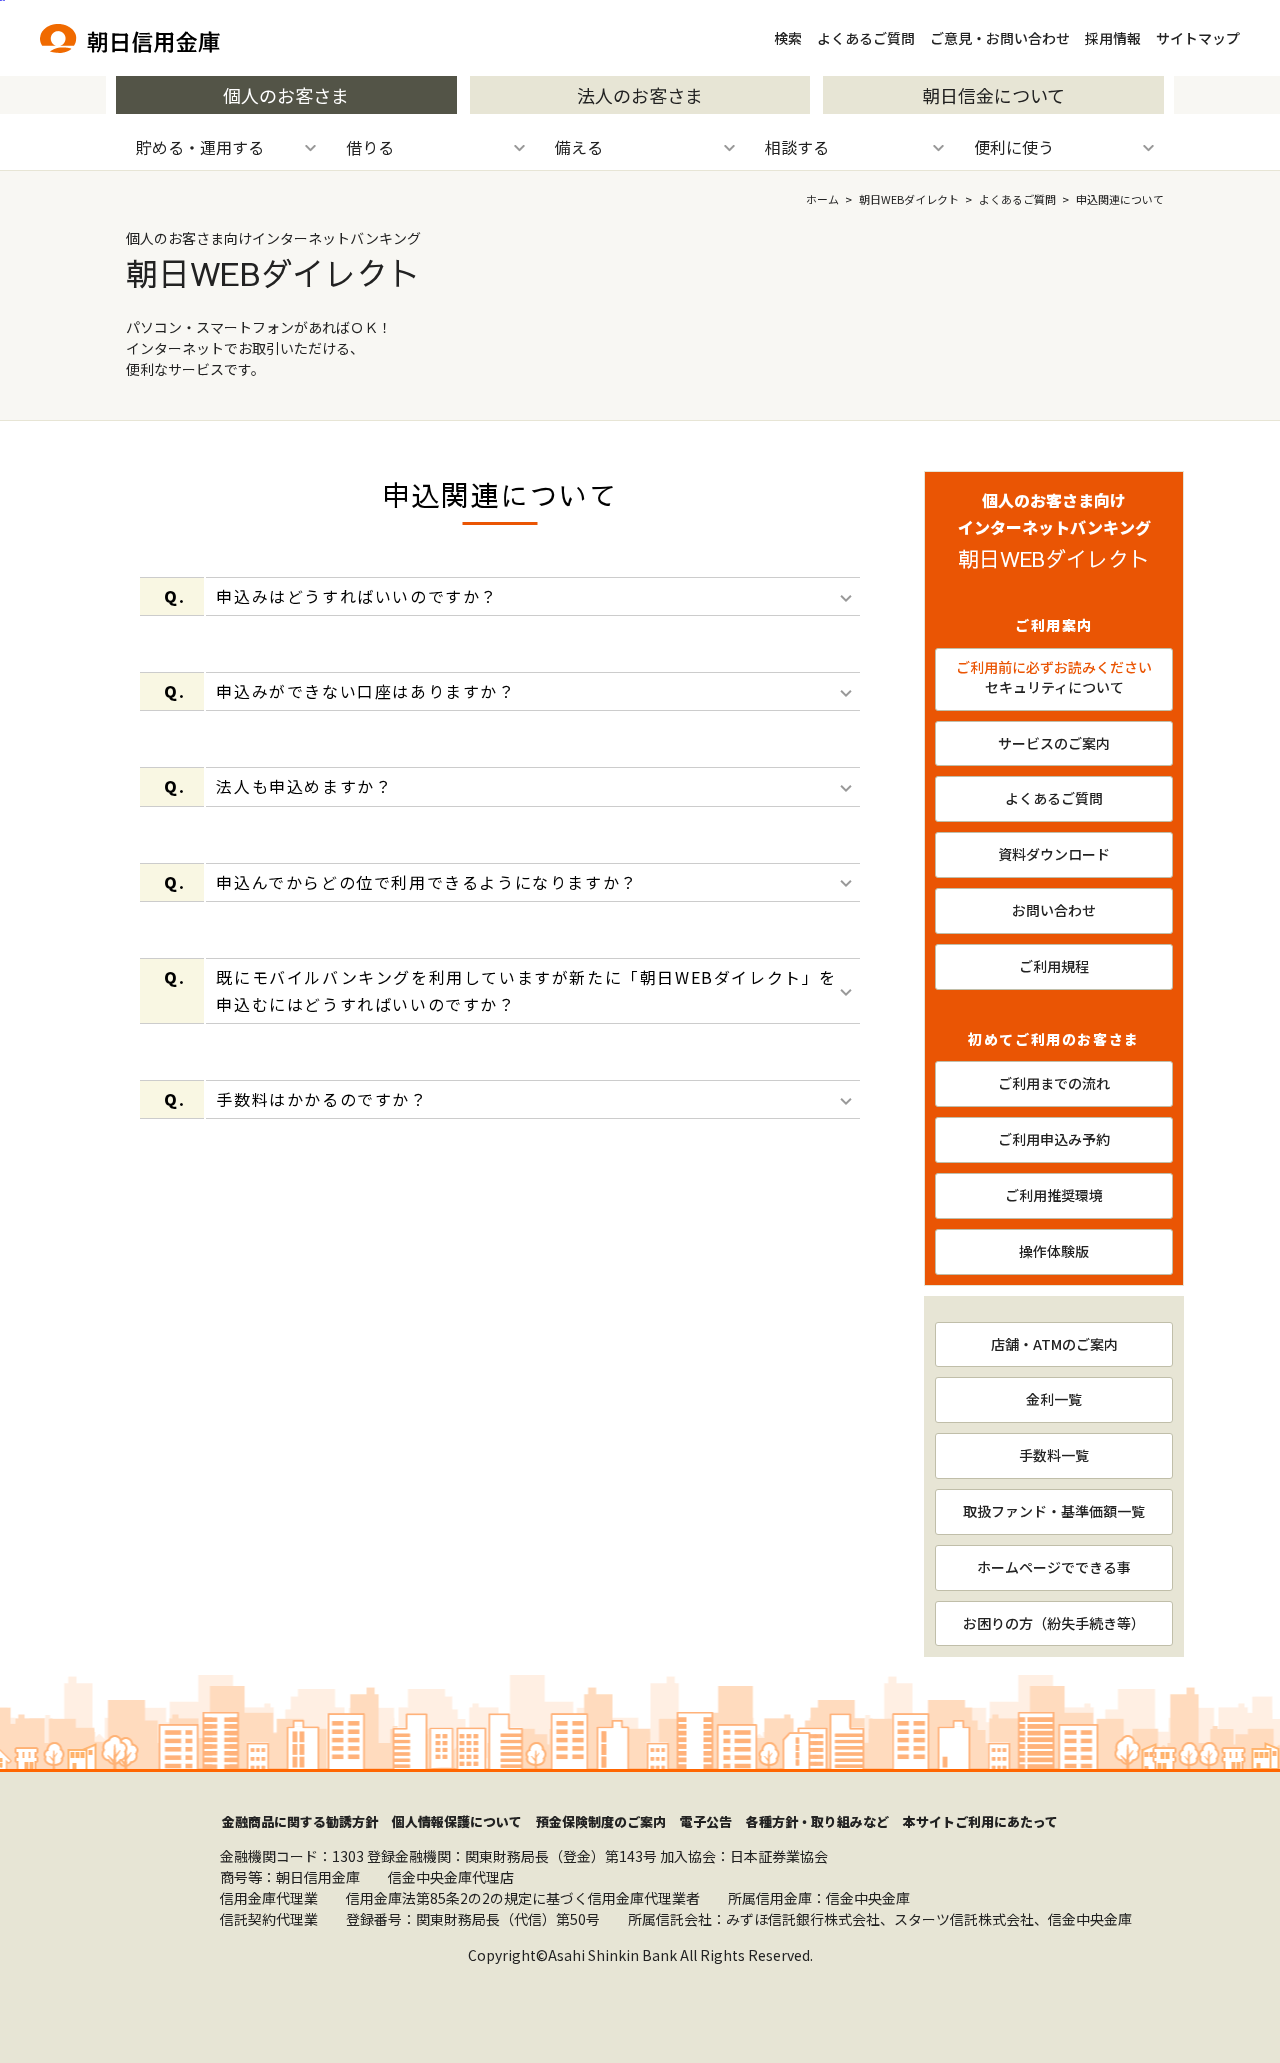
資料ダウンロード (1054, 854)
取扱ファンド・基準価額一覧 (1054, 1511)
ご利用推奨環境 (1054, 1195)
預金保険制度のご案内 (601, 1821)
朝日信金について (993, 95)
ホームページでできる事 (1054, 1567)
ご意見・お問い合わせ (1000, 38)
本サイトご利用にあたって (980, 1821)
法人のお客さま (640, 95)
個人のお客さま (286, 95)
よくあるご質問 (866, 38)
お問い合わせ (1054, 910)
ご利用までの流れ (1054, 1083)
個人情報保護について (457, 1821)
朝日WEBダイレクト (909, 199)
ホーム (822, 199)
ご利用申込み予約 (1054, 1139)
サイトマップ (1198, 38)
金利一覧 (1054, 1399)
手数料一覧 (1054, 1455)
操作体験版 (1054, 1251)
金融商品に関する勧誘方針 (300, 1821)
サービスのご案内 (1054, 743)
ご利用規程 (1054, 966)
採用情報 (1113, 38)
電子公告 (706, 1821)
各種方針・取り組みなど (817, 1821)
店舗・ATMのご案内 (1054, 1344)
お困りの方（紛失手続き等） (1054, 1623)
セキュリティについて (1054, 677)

........

From the line containing "個人のお客さま (286, 95)" to the final line of the data, repeat each line exactly. Include both ends.

個人のお客さま (286, 95)
よくあるご質問 (866, 38)
お問い合わせ (1054, 910)
ご利用までの流れ (1054, 1083)
個人情報保護について (457, 1821)
朝日WEBダイレクト (909, 199)
ホーム (822, 199)
ご利用申込み予約 (1054, 1139)
サイトマップ (1198, 38)
金利一覧 (1054, 1399)
手数料一覧 (1054, 1455)
操作体験版 (1054, 1251)
金融商品に関する勧誘方針 (300, 1821)
サービスのご案内 (1054, 743)
ご利用規程 (1054, 966)
採用情報 (1113, 38)
電子公告 (706, 1821)
各種方針・取り組みなど (817, 1821)
店舗・ATMのご案内 (1054, 1344)
お困りの方（紛失手続き等） (1054, 1623)
セキュリティについて (1054, 677)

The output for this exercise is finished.